■ **Given task A**:
In the essay on workplace honesty, how many times in the past two years has the writer come across attorneys fired over a single credibility issue?
■ **Given task B**:
Translate this sentence from the essay on workplace honesty into Spanish: "If you are not credible, people will avoid dealing with you."
■ **Given task C**:
From the essay on workplace honesty, print the stretch from "The work environment" through "to deal with.".
━━ Page text ━━
The work environment is extremely competitive. Many people spend a great deal of time trying to cover up their weaknesses. They do this by avoiding talking about what they cannot do. They don’t tell clients they have never worked on a certain type of project; they do not speak about negative performance reviews to peers; they try not to let superiors know an assignment did not get done in a timely manner because they were out having fun over the weekend.

The most successful individuals I’ve known do not approach others with a tremendous degree of arrogance or confidence. Instead, they are always careful to point out what they know, what they can do, what their limitations are, and what they need in order to do whatever is being asked of them. This is an explicitly honest approach. It is also an approach that makes the person preferable to deal with.

If you think about it, the reasons you probably like people who act this way are not much different from the reasons you like comedians. When you like someone more, you are not only more forgiving, you trust they will ask the correct questions when carrying out assignments and doing work. You also identify with them because you know you too have limitations. When you identify with someone, it creates a bond of sorts, which makes your relationship stronger. In addition, when you let people know your limitations, they are more likely to award a “job well done”.

I am not suggesting you should not be self-confident. You need to be. The issue is how you let people know your limitations and how honest you are with those around you. When you are honest with those around you, they will also be likely to open up to you more. You will learn more from the world around you and grow more.

If you are not credible, people will avoid dealing with you. Twice in the past two years I have come across attorneys who were terminated from their law firms for reasons related to a single credibility issue. What happened in each of these cases was so remarkable in its simplicity and stupidity it’s hard to believe. The attorneys were asked by a partner if they had completed an assignment and although the attorneys said yes, they hadn’t, and were fired as a result. In one case, the attorney was terminated only a couple of weeks before he was going to be formally installed as a partner in an AmLaw 100 law firm. In each case, I do not think the attorney found a new job for a long time, if at all. Certainly, no good recruiter would continue to represent someone who was dishonest like this.

The reason this simplistic bit of dishonesty, like most dishonesty, resulted in such a drastic outcome is because it has the capacity to hurt other people. If people tell their employer they did something when they did not, this will affect the employer’s dealings with the client. The result is the employer could lose a client, which is bad for everyone involved.

Time after time, attorneys engage in one stupid episode of dishonesty after another. In the above example, the rationale may have been to appear competent for a moment or two in the partner’s eyes. Who knows? Regardless, these sorts of lies ultimately harm people, and are seldom worth any perceived short term gain.
━━━
━━ Recorded data ━━
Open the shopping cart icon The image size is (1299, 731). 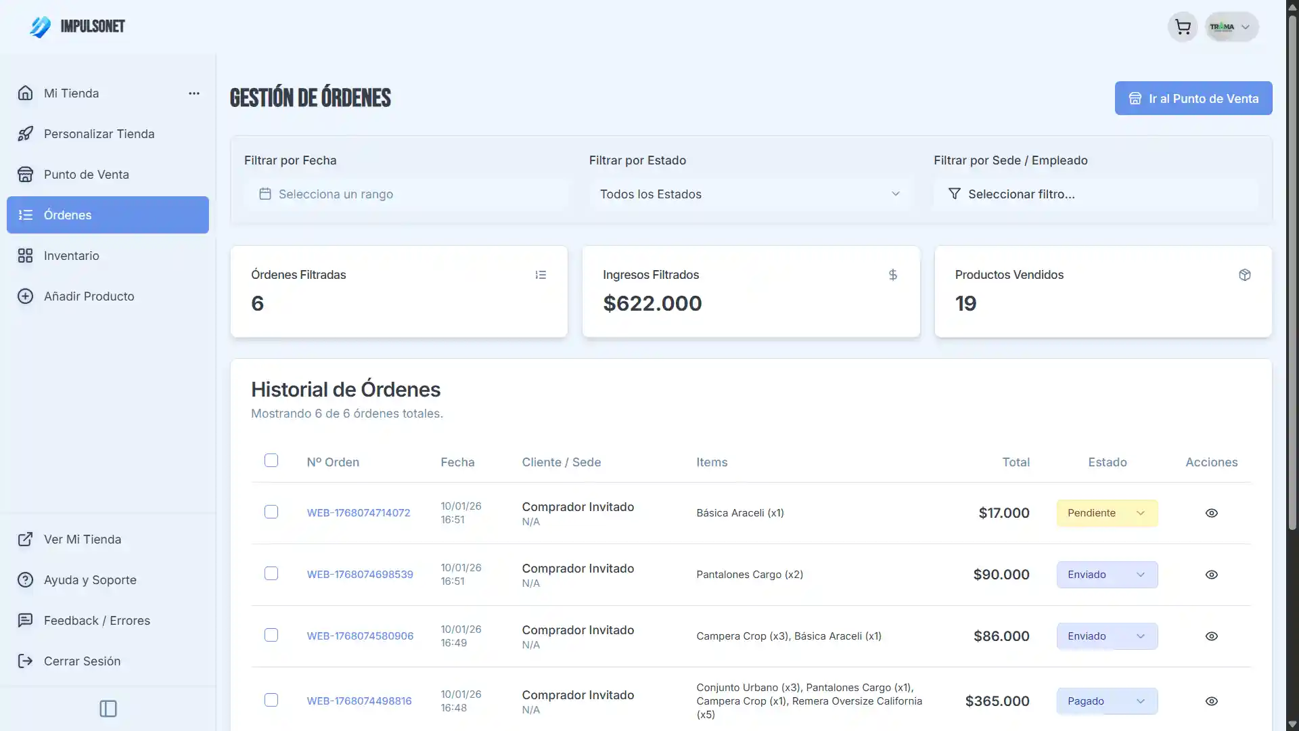(x=1183, y=27)
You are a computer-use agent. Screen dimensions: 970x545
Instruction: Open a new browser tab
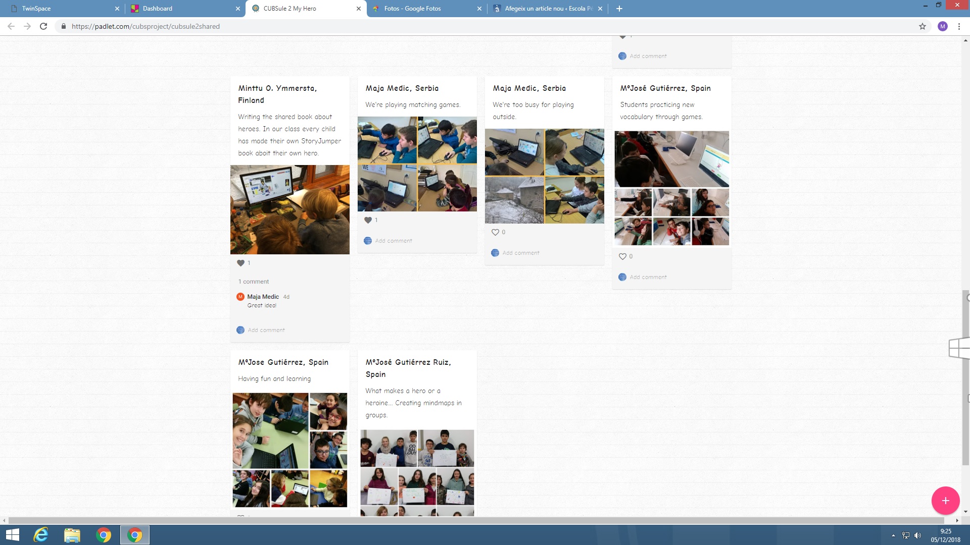(619, 9)
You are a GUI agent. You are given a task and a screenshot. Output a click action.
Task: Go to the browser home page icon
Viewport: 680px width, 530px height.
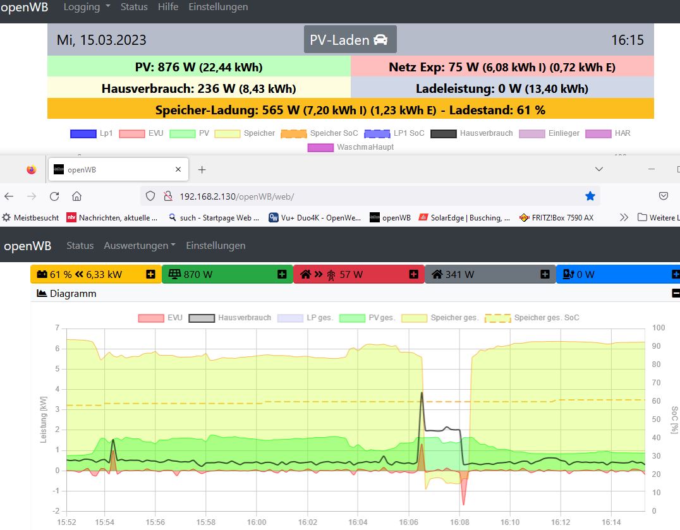click(x=76, y=196)
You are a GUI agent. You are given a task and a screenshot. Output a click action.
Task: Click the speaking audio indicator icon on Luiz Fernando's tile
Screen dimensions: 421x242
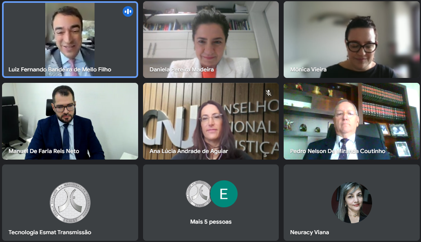point(128,11)
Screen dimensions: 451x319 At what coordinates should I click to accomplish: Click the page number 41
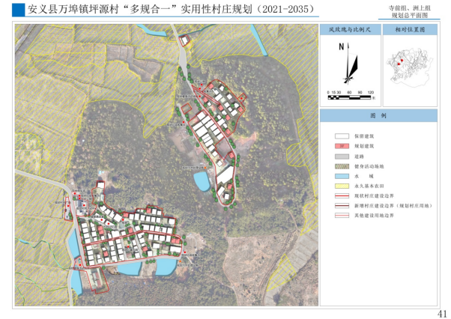442,313
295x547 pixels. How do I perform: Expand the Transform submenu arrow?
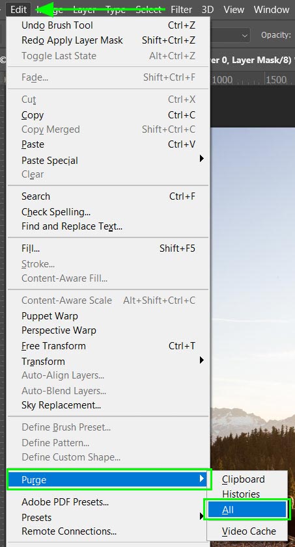(x=201, y=360)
━━━
■ **Worked answer A**:
Twice.

■ **Worked answer B**:
Si no eres creíble, la gente evitará tratar contigo.

■ **Worked answer C**:
The work environment is extremely competitive. Many people spend a great deal of time trying to cover up their weaknesses. They do this by avoiding talking about what they cannot do. They don’t tell clients they have never worked on a certain type of project; they do not speak about negative performance reviews to peers; they try not to let superiors know an assignment did not get done in a timely manner because they were out having fun over the weekend.

The most successful individuals I’ve known do not approach others with a tremendous degree of arrogance or confidence. Instead, they are always careful to point out what they know, what they can do, what their limitations are, and what they need in order to do whatever is being asked of them. This is an explicitly honest approach. It is also an approach that makes the person preferable to deal with.